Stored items
• • • •
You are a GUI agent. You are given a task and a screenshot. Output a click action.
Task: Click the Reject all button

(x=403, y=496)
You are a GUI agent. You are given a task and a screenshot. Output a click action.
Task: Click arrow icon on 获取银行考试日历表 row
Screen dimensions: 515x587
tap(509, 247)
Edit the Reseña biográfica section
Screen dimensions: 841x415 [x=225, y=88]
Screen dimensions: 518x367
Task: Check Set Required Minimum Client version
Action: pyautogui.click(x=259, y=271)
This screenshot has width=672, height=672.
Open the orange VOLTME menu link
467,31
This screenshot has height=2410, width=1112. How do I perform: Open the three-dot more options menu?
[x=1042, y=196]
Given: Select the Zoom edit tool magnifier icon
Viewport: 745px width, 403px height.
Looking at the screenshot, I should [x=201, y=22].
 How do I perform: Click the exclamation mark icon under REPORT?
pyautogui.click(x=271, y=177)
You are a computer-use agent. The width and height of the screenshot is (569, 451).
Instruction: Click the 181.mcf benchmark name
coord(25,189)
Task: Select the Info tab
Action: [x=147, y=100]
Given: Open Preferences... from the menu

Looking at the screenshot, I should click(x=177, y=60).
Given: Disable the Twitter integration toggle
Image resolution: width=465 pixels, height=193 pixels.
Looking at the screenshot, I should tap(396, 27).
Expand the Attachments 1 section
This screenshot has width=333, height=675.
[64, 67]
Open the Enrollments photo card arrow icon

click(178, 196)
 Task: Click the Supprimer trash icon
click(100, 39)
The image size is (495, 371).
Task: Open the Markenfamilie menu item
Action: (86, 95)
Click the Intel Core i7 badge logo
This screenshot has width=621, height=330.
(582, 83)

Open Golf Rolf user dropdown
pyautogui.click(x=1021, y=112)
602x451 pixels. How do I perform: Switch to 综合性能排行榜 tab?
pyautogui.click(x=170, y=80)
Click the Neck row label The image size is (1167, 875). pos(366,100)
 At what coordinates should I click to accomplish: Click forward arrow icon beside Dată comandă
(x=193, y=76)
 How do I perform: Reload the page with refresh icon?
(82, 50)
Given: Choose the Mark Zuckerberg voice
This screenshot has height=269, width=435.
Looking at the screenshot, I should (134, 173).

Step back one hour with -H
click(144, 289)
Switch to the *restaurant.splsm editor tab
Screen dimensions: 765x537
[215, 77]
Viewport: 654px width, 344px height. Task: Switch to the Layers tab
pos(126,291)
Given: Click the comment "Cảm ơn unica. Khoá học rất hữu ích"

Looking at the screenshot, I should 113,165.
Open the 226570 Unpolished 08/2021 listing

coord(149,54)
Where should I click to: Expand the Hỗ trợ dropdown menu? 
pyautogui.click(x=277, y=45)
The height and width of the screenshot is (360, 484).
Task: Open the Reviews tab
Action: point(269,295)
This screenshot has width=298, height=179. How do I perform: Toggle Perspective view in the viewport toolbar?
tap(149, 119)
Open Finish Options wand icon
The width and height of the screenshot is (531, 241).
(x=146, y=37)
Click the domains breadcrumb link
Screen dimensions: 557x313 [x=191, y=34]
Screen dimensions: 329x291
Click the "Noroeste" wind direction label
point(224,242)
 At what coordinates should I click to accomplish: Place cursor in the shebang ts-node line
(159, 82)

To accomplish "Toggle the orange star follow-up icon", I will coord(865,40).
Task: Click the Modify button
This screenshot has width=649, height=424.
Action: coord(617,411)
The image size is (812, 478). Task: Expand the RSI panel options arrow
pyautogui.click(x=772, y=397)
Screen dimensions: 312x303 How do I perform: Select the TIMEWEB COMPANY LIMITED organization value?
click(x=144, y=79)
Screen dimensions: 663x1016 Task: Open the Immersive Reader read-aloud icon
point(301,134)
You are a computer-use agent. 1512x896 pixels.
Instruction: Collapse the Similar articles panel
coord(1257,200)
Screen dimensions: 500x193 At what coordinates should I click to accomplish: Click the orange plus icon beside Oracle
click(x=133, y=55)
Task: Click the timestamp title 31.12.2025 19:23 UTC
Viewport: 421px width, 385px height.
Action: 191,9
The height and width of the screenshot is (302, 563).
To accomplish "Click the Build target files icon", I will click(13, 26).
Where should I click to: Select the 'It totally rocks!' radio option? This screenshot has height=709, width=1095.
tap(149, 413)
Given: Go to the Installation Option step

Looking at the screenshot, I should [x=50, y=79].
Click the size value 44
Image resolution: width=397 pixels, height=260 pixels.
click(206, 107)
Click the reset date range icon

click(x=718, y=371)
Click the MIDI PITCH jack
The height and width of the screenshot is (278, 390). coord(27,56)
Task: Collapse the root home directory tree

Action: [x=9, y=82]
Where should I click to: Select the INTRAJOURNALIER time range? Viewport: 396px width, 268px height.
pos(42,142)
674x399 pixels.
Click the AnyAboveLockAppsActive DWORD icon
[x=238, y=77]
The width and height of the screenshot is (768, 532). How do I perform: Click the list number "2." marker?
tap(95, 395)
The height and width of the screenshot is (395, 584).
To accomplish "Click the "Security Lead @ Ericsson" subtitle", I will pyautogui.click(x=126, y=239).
• • • •
§ **WHAT TO PRODUCE**:
Every piece of the data must be set down exactly. Omit nothing.

§ **SOLVED PROBLEM**:
You are a GUI agent. You are given a task and a screenshot. Output a click action.
Task: Click the Reject all button

(x=403, y=496)
You are a GUI agent. You are given a task and a screenshot. Output a click action.
Task: Click arrow icon on 获取银行考试日历表 row
Screen dimensions: 515x587
tap(509, 247)
Edit the Reseña biográfica section
Screen dimensions: 841x415 [x=225, y=88]
Screen dimensions: 518x367
Task: Check Set Required Minimum Client version
Action: pyautogui.click(x=259, y=271)
This screenshot has width=672, height=672.
Open the orange VOLTME menu link
467,31
This screenshot has height=2410, width=1112. How do I perform: Open the three-dot more options menu?
[x=1042, y=196]
Given: Select the Zoom edit tool magnifier icon
Viewport: 745px width, 403px height.
Looking at the screenshot, I should [x=201, y=22].
 How do I perform: Click the exclamation mark icon under REPORT?
pyautogui.click(x=271, y=177)
You are a computer-use agent. The width and height of the screenshot is (569, 451).
Instruction: Click the 181.mcf benchmark name
coord(25,189)
Task: Select the Info tab
Action: [x=147, y=100]
Given: Open Preferences... from the menu

Looking at the screenshot, I should click(x=177, y=60).
Given: Disable the Twitter integration toggle
Image resolution: width=465 pixels, height=193 pixels.
Looking at the screenshot, I should tap(396, 27).
Expand the Attachments 1 section
This screenshot has width=333, height=675.
[64, 67]
Open the Enrollments photo card arrow icon

click(178, 196)
 Task: Click the Supprimer trash icon
click(100, 39)
The image size is (495, 371).
Task: Open the Markenfamilie menu item
Action: (86, 95)
Click the Intel Core i7 badge logo
This screenshot has width=621, height=330.
(582, 83)

Open Golf Rolf user dropdown
pyautogui.click(x=1021, y=112)
602x451 pixels. How do I perform: Switch to 综合性能排行榜 tab?
pyautogui.click(x=170, y=80)
Click the Neck row label The image size is (1167, 875). pos(366,100)
 At what coordinates should I click to accomplish: Click forward arrow icon beside Dată comandă
(x=193, y=76)
 How do I perform: Reload the page with refresh icon?
(82, 50)
Given: Choose the Mark Zuckerberg voice
This screenshot has height=269, width=435.
Looking at the screenshot, I should (134, 173).

Step back one hour with -H
click(144, 289)
Switch to the *restaurant.splsm editor tab
Screen dimensions: 765x537
[215, 77]
Viewport: 654px width, 344px height. Task: Switch to the Layers tab
pos(126,291)
Given: Click the comment "Cảm ơn unica. Khoá học rất hữu ích"

Looking at the screenshot, I should 113,165.
Open the 226570 Unpolished 08/2021 listing

coord(149,54)
Where should I click to: Expand the Hỗ trợ dropdown menu? 
pyautogui.click(x=277, y=45)
The height and width of the screenshot is (360, 484).
Task: Open the Reviews tab
Action: point(269,295)
This screenshot has width=298, height=179. How do I perform: Toggle Perspective view in the viewport toolbar?
tap(149, 119)
Open Finish Options wand icon
The width and height of the screenshot is (531, 241).
(x=146, y=37)
Click the domains breadcrumb link
Screen dimensions: 557x313 [x=191, y=34]
Screen dimensions: 329x291
Click the "Noroeste" wind direction label
point(224,242)
 At what coordinates should I click to accomplish: Place cursor in the shebang ts-node line
(159, 82)

To accomplish "Toggle the orange star follow-up icon", I will coord(865,40).
Task: Click the Modify button
This screenshot has width=649, height=424.
Action: coord(617,411)
The image size is (812, 478). Task: Expand the RSI panel options arrow
pyautogui.click(x=772, y=397)
Screen dimensions: 312x303 How do I perform: Select the TIMEWEB COMPANY LIMITED organization value?
click(x=144, y=79)
Screen dimensions: 663x1016 Task: Open the Immersive Reader read-aloud icon
point(301,134)
You are a computer-use agent. 1512x896 pixels.
Instruction: Collapse the Similar articles panel
coord(1257,200)
Screen dimensions: 500x193 At what coordinates should I click to accomplish: Click the orange plus icon beside Oracle
click(x=133, y=55)
Task: Click the timestamp title 31.12.2025 19:23 UTC
Viewport: 421px width, 385px height.
Action: 191,9
The height and width of the screenshot is (302, 563).
To accomplish "Click the Build target files icon", I will click(13, 26).
Where should I click to: Select the 'It totally rocks!' radio option? This screenshot has height=709, width=1095.
tap(149, 413)
Given: Go to the Installation Option step

Looking at the screenshot, I should [x=50, y=79].
Click the size value 44
Image resolution: width=397 pixels, height=260 pixels.
click(206, 107)
Click the reset date range icon

click(x=718, y=371)
Click the MIDI PITCH jack
The height and width of the screenshot is (278, 390). coord(27,56)
Task: Collapse the root home directory tree

Action: [x=9, y=82]
Where should I click to: Select the INTRAJOURNALIER time range? Viewport: 396px width, 268px height.
pos(42,142)
674x399 pixels.
Click the AnyAboveLockAppsActive DWORD icon
[x=238, y=77]
The width and height of the screenshot is (768, 532). How do I perform: Click the list number "2." marker?
tap(95, 395)
The height and width of the screenshot is (395, 584).
To accomplish "Click the "Security Lead @ Ericsson" subtitle", I will pyautogui.click(x=126, y=239).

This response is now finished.